People expect to be understood when they express themselves, as in this example. Thus we, the designers, need to pay attention to the context – the barista not only understands the term “put everything in it” but interprets it depending on the context, i.e. it does not want to add all the available flavors and condiments to the coffee, only the milk and sugar as the customer requested.
The “danger zone” we enter during the development of the VUI is this: from the point of view of voice recognition technology, it is almost impossible to grasp all the necessary contextual factors and assumptions during the brief exchange of information.
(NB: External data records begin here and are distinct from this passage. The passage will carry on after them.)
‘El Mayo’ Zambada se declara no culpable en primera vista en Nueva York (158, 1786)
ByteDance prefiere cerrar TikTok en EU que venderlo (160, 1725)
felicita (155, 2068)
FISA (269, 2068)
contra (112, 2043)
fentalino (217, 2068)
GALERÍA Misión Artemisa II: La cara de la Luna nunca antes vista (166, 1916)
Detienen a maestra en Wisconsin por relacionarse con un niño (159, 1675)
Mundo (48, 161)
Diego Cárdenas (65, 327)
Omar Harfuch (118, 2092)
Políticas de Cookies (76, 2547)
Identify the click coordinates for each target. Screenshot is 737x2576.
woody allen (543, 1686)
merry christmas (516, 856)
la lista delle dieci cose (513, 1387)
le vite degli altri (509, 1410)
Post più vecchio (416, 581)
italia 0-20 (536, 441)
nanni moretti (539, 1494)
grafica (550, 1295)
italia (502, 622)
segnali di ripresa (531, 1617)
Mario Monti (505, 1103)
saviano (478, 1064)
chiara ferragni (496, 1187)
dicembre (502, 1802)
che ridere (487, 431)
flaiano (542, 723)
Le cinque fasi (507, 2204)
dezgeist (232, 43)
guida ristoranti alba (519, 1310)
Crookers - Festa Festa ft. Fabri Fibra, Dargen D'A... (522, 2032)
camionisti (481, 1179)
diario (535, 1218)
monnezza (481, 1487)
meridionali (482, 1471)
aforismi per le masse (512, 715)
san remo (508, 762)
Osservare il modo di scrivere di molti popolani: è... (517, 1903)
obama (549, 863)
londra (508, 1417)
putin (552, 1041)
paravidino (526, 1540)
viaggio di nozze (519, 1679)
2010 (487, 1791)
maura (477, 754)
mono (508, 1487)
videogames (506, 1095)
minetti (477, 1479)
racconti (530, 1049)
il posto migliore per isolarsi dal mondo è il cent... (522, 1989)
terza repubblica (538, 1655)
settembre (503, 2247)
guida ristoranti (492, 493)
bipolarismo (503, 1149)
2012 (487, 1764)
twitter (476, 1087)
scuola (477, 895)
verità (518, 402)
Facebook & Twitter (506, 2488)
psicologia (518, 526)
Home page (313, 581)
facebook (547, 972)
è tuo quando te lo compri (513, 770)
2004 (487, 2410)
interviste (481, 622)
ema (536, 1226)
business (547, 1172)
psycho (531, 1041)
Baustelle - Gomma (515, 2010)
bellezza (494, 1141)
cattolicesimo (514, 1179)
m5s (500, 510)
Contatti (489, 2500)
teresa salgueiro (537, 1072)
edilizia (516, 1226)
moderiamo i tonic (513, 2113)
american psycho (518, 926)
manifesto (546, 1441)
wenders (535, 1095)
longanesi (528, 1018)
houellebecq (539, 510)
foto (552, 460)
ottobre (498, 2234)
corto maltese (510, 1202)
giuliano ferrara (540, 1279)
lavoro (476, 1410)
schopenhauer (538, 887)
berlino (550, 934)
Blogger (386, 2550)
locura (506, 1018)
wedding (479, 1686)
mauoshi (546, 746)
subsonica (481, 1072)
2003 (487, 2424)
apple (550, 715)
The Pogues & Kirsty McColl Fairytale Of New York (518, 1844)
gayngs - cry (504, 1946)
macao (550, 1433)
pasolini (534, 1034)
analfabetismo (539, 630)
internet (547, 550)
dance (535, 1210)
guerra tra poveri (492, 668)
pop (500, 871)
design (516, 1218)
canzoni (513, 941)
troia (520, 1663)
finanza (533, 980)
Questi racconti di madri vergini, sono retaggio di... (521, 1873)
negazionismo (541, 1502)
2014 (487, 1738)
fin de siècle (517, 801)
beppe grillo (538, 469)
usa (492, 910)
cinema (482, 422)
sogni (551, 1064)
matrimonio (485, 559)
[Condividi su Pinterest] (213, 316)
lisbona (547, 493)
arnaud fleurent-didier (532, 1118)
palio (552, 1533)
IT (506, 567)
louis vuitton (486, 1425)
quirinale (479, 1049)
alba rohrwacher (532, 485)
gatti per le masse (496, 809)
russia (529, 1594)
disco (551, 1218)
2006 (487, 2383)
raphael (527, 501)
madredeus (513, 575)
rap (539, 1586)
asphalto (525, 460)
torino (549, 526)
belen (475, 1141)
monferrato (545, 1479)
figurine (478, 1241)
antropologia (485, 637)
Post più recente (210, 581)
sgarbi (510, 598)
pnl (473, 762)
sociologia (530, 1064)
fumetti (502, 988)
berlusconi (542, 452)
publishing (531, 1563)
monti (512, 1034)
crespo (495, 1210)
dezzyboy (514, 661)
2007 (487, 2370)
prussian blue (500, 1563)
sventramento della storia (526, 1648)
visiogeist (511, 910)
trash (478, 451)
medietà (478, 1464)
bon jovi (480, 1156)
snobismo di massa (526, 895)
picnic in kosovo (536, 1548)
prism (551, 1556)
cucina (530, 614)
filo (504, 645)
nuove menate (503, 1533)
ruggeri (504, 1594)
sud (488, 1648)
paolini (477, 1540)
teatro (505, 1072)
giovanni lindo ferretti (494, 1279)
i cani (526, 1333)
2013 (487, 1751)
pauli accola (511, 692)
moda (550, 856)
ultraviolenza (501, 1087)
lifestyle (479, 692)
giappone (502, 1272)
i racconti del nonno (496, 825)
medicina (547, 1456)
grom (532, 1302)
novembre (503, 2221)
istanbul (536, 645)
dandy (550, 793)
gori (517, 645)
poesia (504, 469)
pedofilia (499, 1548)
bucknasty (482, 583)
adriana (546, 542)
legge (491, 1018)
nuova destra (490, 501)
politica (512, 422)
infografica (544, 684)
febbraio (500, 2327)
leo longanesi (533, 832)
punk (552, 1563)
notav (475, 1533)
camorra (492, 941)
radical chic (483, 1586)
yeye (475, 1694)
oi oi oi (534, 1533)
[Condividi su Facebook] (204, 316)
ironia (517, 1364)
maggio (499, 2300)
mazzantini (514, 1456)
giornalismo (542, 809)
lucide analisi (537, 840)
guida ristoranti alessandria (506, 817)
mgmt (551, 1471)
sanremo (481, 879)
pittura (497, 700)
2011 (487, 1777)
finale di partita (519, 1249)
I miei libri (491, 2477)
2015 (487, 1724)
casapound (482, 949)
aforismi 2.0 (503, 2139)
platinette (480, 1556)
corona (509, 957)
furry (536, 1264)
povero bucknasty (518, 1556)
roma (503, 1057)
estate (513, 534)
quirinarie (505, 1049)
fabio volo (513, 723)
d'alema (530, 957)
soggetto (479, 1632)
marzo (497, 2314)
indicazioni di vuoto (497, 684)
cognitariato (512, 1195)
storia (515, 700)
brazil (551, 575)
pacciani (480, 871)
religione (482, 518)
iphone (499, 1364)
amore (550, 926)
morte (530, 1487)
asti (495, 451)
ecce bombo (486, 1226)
VUIs, even if artificial intelligence (actually machine learning and algorithms) is being implemented it into the system, still start with a huge disadvantage: people acquire contextual comprehension through decades of continuous social interaction, in addition, the majority also had vision, therefore, in addition to sound, meta-communication is also associated.
Legal and technological challenges in Europe: GDPR and the VUI
Although the primary goal of the GDPR, i.e. the General Data Protection Regulation, is to protect the data of users as data owners and increase their opportunities for dominance over their data assets, there have been serious concerns in many areas not only from companies but also from designers and developers.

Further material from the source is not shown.